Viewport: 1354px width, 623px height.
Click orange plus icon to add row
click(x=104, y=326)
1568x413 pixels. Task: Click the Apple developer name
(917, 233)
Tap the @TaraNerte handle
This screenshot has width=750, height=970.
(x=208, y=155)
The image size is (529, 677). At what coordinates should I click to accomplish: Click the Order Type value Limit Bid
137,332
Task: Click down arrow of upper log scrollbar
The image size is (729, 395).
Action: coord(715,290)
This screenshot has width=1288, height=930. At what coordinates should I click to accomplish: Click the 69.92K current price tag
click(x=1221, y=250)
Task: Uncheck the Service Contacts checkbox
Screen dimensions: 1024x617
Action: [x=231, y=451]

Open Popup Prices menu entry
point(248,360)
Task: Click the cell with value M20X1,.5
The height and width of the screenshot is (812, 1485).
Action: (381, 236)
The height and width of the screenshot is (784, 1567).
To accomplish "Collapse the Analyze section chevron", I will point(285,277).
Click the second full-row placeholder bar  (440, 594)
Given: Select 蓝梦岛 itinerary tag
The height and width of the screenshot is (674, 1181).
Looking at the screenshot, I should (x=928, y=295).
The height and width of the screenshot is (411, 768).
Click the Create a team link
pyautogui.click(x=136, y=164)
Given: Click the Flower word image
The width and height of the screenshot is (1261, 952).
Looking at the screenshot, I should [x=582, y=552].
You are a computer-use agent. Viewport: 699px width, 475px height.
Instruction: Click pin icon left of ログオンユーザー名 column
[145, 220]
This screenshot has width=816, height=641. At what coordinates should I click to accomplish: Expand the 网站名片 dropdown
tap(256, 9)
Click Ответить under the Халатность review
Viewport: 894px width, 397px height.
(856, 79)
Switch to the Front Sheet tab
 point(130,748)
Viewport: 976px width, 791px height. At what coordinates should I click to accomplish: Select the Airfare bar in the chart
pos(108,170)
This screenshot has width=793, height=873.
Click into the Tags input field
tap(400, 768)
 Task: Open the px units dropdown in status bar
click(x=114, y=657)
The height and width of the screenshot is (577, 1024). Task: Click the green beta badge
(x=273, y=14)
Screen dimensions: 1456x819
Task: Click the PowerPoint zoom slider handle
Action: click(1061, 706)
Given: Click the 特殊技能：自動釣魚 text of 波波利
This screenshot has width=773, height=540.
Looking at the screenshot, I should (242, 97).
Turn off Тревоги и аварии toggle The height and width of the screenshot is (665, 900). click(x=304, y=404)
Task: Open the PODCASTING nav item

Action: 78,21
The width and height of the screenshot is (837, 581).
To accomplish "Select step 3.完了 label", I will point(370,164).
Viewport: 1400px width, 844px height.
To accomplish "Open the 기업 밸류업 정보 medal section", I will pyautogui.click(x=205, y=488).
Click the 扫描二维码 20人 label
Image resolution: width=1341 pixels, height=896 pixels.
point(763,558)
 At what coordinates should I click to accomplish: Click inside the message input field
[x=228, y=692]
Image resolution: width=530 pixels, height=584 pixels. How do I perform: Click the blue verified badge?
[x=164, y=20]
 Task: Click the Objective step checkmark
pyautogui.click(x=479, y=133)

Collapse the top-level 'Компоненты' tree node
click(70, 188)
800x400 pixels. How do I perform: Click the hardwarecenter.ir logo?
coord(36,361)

Set task -
Return the records above verbatim, from their first line through the line that contains "point(130,748)", including that line.

The output -
Viewport: 1354px width, 623px height.
Click orange plus icon to add row
click(x=104, y=326)
1568x413 pixels. Task: Click the Apple developer name
(917, 233)
Tap the @TaraNerte handle
This screenshot has width=750, height=970.
(x=208, y=155)
The image size is (529, 677). At what coordinates should I click to accomplish: Click the Order Type value Limit Bid
137,332
Task: Click down arrow of upper log scrollbar
The image size is (729, 395).
Action: coord(715,290)
This screenshot has width=1288, height=930. At what coordinates should I click to accomplish: Click the 69.92K current price tag
click(x=1221, y=250)
Task: Uncheck the Service Contacts checkbox
Screen dimensions: 1024x617
Action: [x=231, y=451]

Open Popup Prices menu entry
point(248,360)
Task: Click the cell with value M20X1,.5
The height and width of the screenshot is (812, 1485).
Action: (381, 236)
The height and width of the screenshot is (784, 1567).
To accomplish "Collapse the Analyze section chevron", I will point(285,277).
Click the second full-row placeholder bar  (440, 594)
Given: Select 蓝梦岛 itinerary tag
The height and width of the screenshot is (674, 1181).
Looking at the screenshot, I should (x=928, y=295).
The height and width of the screenshot is (411, 768).
Click the Create a team link
pyautogui.click(x=136, y=164)
Given: Click the Flower word image
The width and height of the screenshot is (1261, 952).
Looking at the screenshot, I should [x=582, y=552].
You are a computer-use agent. Viewport: 699px width, 475px height.
Instruction: Click pin icon left of ログオンユーザー名 column
[145, 220]
This screenshot has width=816, height=641. At what coordinates should I click to accomplish: Expand the 网站名片 dropdown
tap(256, 9)
Click Ответить under the Халатность review
Viewport: 894px width, 397px height.
(856, 79)
Switch to the Front Sheet tab
 point(130,748)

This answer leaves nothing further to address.